Demand over the counter is all that is needed for money proper, but the bank cannot completely ignore the total potential demand. Under double entry book keeping, iirc, the loan is an asset and a liability, the two cancel out. Yes, the bank has an incentive to play as fast and close as possible when issuing loans, but regulators, the management and the shareholders have an interest in making sure that the full value of loans can at least be potentially covered (but they don’t need to have the cash immediately in hand).
Much the same happens with pension schemes which while immediately solvent, the law requires to be operated on a ‘wind-up’ basis.
And, yes, the capacity of the borrower to repay is an important part of the total loan process, they too have to realistically be able to repay. So, the important point is, and this is in part why I Marx dumped a load of text, that the real economy drives the banking process, not the other way around. The wealth has to be there, somewhere, to make the numbers match.
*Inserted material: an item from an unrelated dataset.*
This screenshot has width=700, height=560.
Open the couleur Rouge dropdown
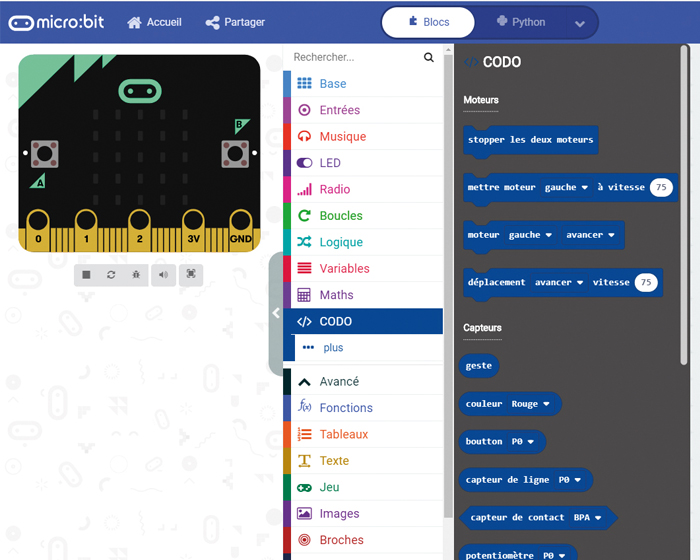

October 27, 2022 at 9:12 am #235024kimschnitzelParticipant> Ok, it’s not now the Bank of England but another government department but that doesn’t undermine the fact that it is the government, or if you like the state, that takes the initiative that leads to more fiat money being issued and not the commercial banks. The state’s role is not passive as suggested but, as you put it, pro-active.
The take-away that that the state is pro-active is a bit thin here. First, when the Government sells gilts — to finance itself not to create money — this does not create central bank money. Rather, it sells these gilts for money already in circulation in society. Those who purchased these gilt may use these to borrow from the Bank of England but whether they do this is a separate questions. They may choose to sit on those gilts and collect interest payments or they may use these as collateral to borrow from other private financial institutions. Only when banks approach the BoE to borrow against or sell their gilts is BoE money created to lend or purchase.
The BoE and other central banks may also actively go out and purchase gilts (or other securities, such as those issued by private entities). It has done so a lot more since 2008 as crisis intervention, i.e. preventing the collapse of these securities.
It is not correct to summarise this as “it is the government that takes the initiative that leads to more [central bank] fiat money being issued”, it is not the Government that creates BoE money but the BoE and at the very least you would have to say both exist: financial capitalists approaching the BoE and the BoE approaching financial capitalists. With the former being the ideal and often reality of the BoE.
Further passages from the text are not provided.